Money Laundering Definition – Money Laundering is the process used to disguise the source of funds or money derived from criminal activities such as smuggling, drug trafficking, extortion, corruption, terrorist activities etc in order to make them appear as derived from a legitimate source. In other words, it is simply process of converting dirty money into clean money. The funds or money obtain from illicit activities is considered as dirty and money laundering is the process used to make it look clean.
Three Basic Stages or Methods of Money Laundering Cycle
There are a number of ways or methods used for money laundering however the money laundering cycle can be broken down into three basic stages which are as follows –
- Placement
- Layering
- Integration
Placement
Placement is the initial stage in money laundering process in which dirty money enters into the financial system. It is carried out by placing it into circulation through financial institutions, casinos, shops, bureau de change and other businesses. During this stage, money launderers are the most vulnerable to being caught as transactions are high amount cash based.
Placement serve the purpose of relieving the criminal of holding and guarding large amounts of cash and placing it into legitimate financial system.
Placement can be carried out through various processes and technique. Some of them as discussed as below –
- Currency Smuggling / Smurfing – Cash can be packed into a suitcase and smuggled to another country. Launderer may also use smurfing in which transaction amount is kept under threshold limit of AML reporting to avoid suspicions of officials.
- Loan / Credit Card Repayment – Repayment of loan proceeds or credit card bill.
- Currency Exchange – Foreign Exchange Markets also provide rooms for currency movements to another country.
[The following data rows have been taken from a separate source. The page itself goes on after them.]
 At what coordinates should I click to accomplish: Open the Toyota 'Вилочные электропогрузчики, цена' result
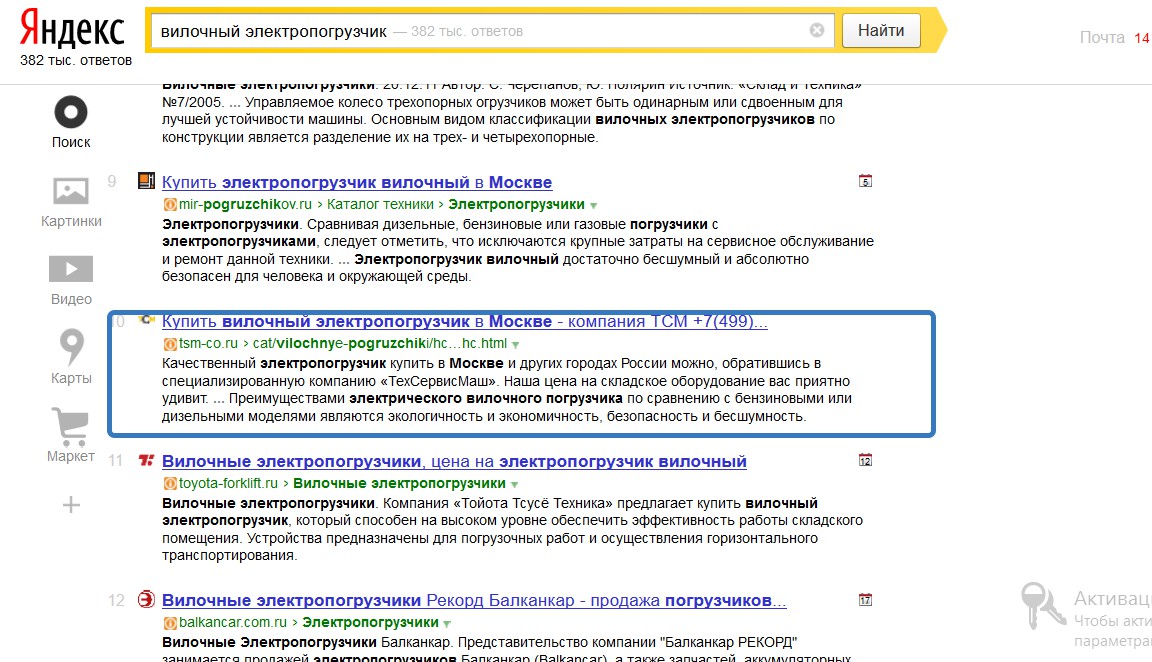click(x=454, y=462)
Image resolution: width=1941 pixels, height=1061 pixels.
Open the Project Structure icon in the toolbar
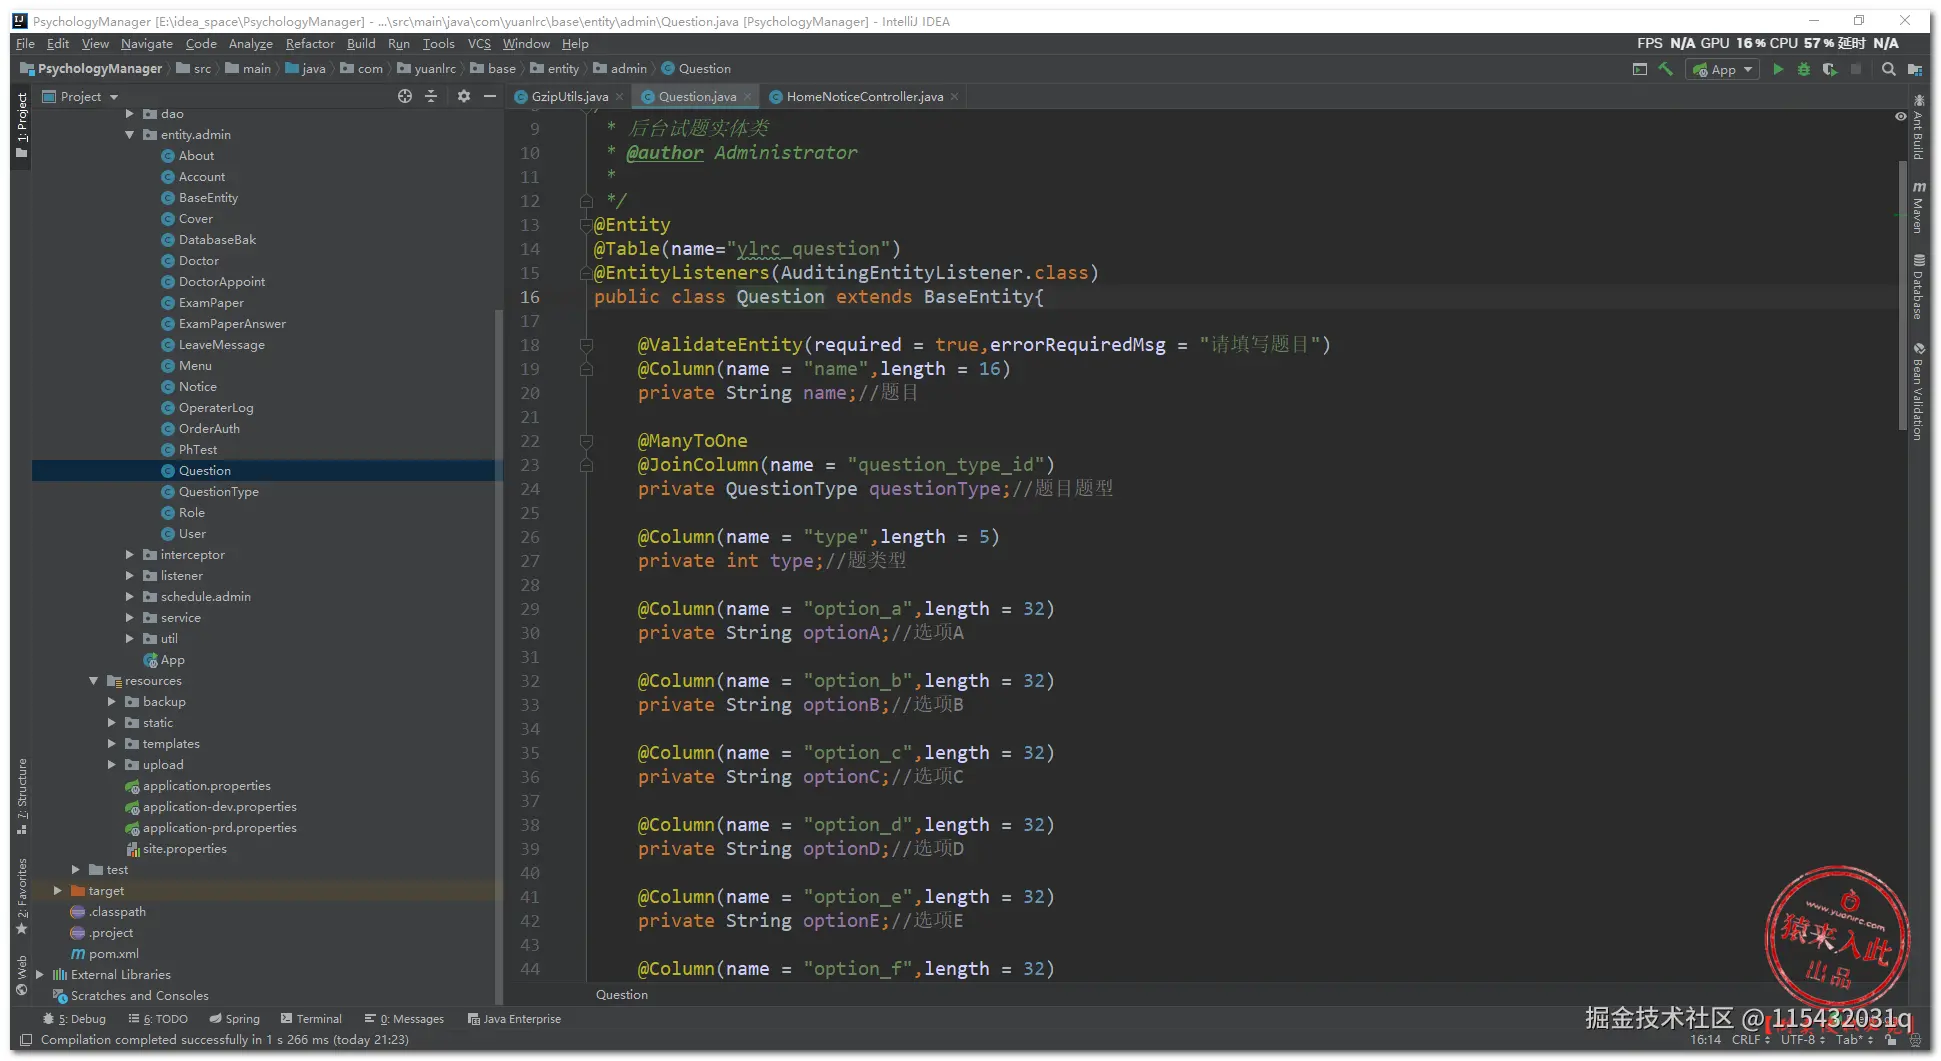point(1914,70)
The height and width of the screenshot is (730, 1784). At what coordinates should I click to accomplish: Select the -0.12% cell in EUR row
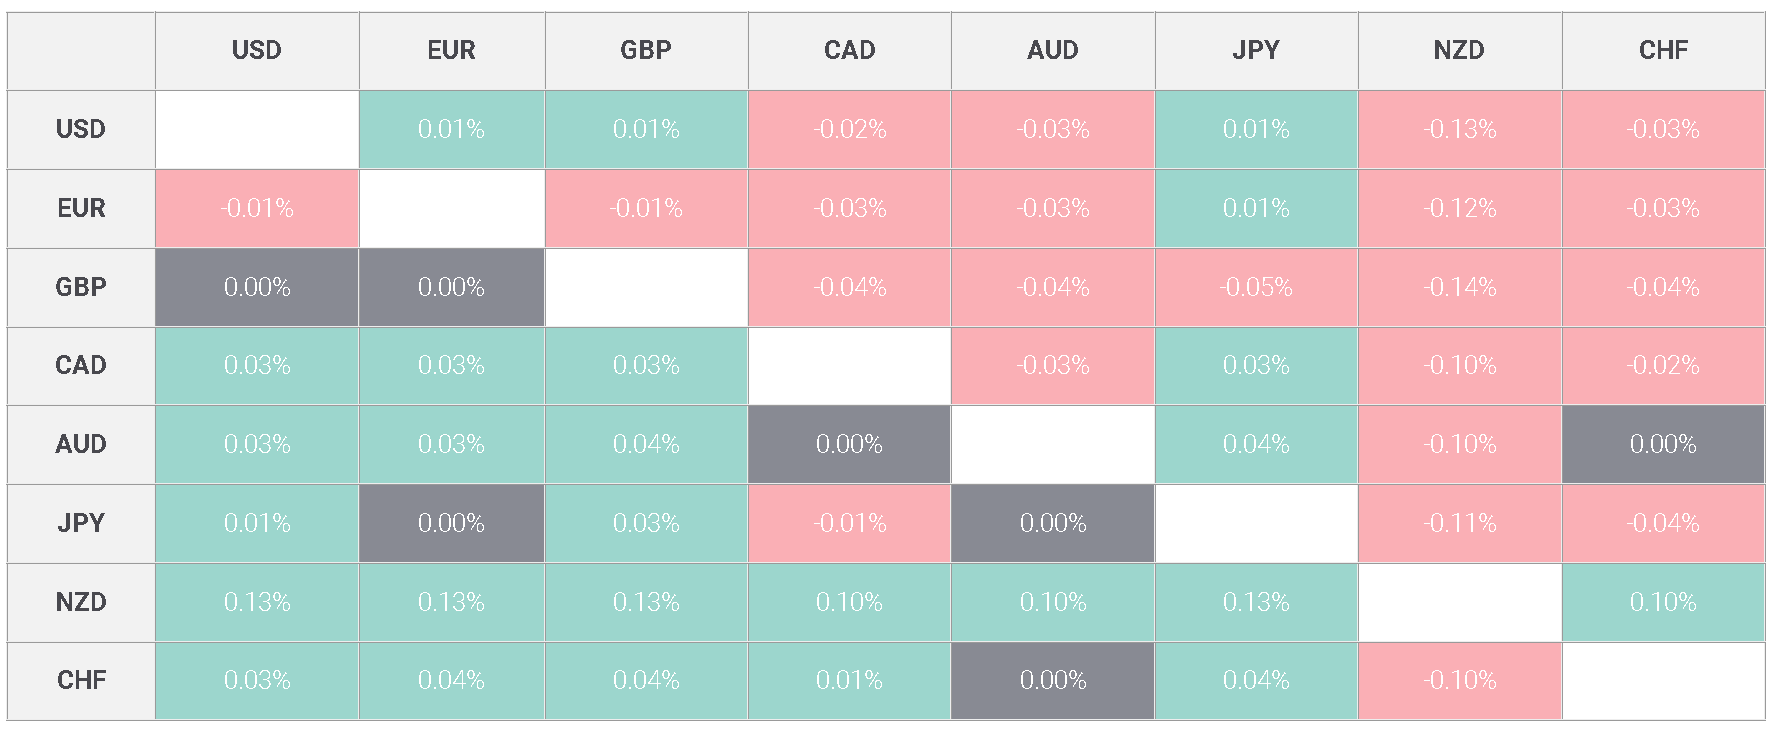click(1459, 208)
It can be used to purchase foreign currency with illegal proceeds.
- Blending Funds – Another way to launder money is by blending illegal money with legitimate sale receipts through a cash based business own by a criminal organization. These types of businesses are known as ‘fronts’.
- False invoicing
Layering
Layering is second stage in money laundering cycle. The primary purpose of layering is to separate the illegal proceeds from their origin and to make it difficult to detect and uncover laundering activity. It is done by layering of complex multiple financial transactions, international movement of funds, converting cash into monetary instruments, purchase of assets, loan back arrangements etc.
The primary objective is to make the audit trail difficult for the law enforcement agencies and keep the distance as much as possible from the source of illegal proceeds.
Integration
The final stage in money laundering cycle is ‘INTEGRATION’. In this stage, money comes back to owner or criminal from the sources appearing to be legitimate and is integrated into the financial system. The money appears to be from normal business or trade earnings.
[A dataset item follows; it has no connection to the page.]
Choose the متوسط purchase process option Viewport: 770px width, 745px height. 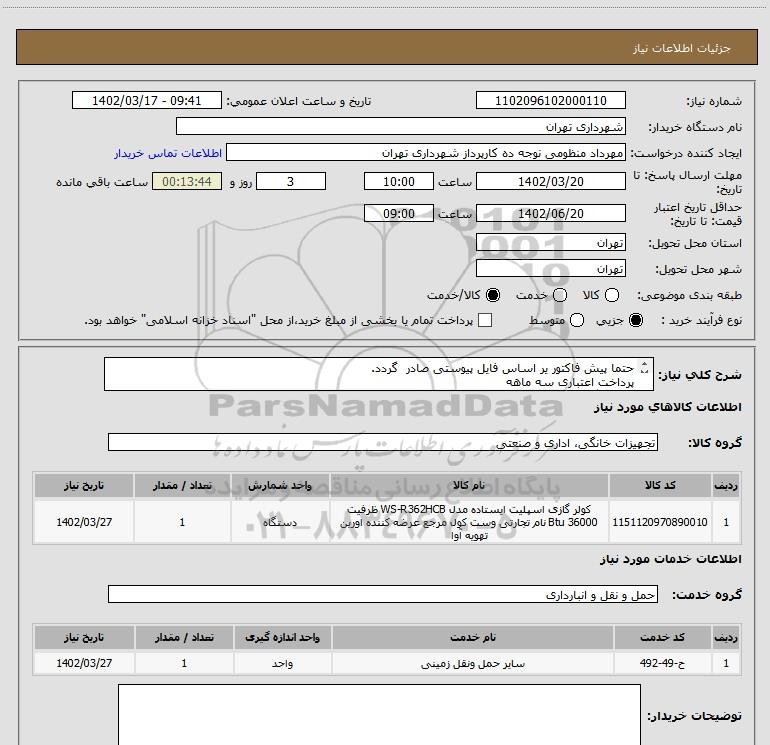point(577,320)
The main purpose of this stage is to integrate the money in financial system in such a way that it appears to be earned from legitimate sources. For example – stocks, commodities, real estate, gold, jewellery etc are the common ways to integrate the money with financial system and enjoy illegal benefits from illicit activities. At this stage, money laundering cycle is completed and objective of launderer is accomplished without drawing attention of law enforcement agencies.
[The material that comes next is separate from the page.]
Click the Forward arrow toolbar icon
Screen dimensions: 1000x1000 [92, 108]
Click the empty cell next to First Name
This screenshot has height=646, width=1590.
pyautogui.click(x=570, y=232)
Effects or consequences of Money Laundering
Money Laundering has serious economic and social consequences.
Economic
- Loss of Revenue for the Government due to unanticipated cross border asset transfer.
- Reputational Risk for financial institutions.
- It adversely affect currencies and interest rates due to increased volatility of international capital flows.
- An economy affected by money laundering will not attract foreign as well as domestic investment
Socioeconomic Effects
- Organized crime can infiltrate financial institutions, acquire control of large sectors of the economy through investments or by offering bribes to public officials and governments.
- The economic and political influence of criminal organizations can weaken the social fabric, collective ethical standards and the democratic institutions of society.
Here is an example of money laundering cycle which will help you to have better understanding of its three stages.
Placement – Mr. John, a drug trafficker, deposit funds with the licensed remitter in a shell company’s accounts in an island nation with liberal bank secrecy laws.
Layering – Subsequently, the shell company transfer the funds to its account in the US which in turn is transferred to a shell company accounts in Austria.
Integration – Placing funds in ‘term account’ of the trafficker completes the scheme.
Look at another example,
Placement – A drug dealer will deposit the illegal money in smaller amounts, likely below the AML reporting requirement.
Layering – The money may be moved around by wire transfer to different countries, be converted into certificates of Deposit and used as collateral for a loan.
Integration – The loan proceeds could then be transferred to the drug trafficker without a direct connection.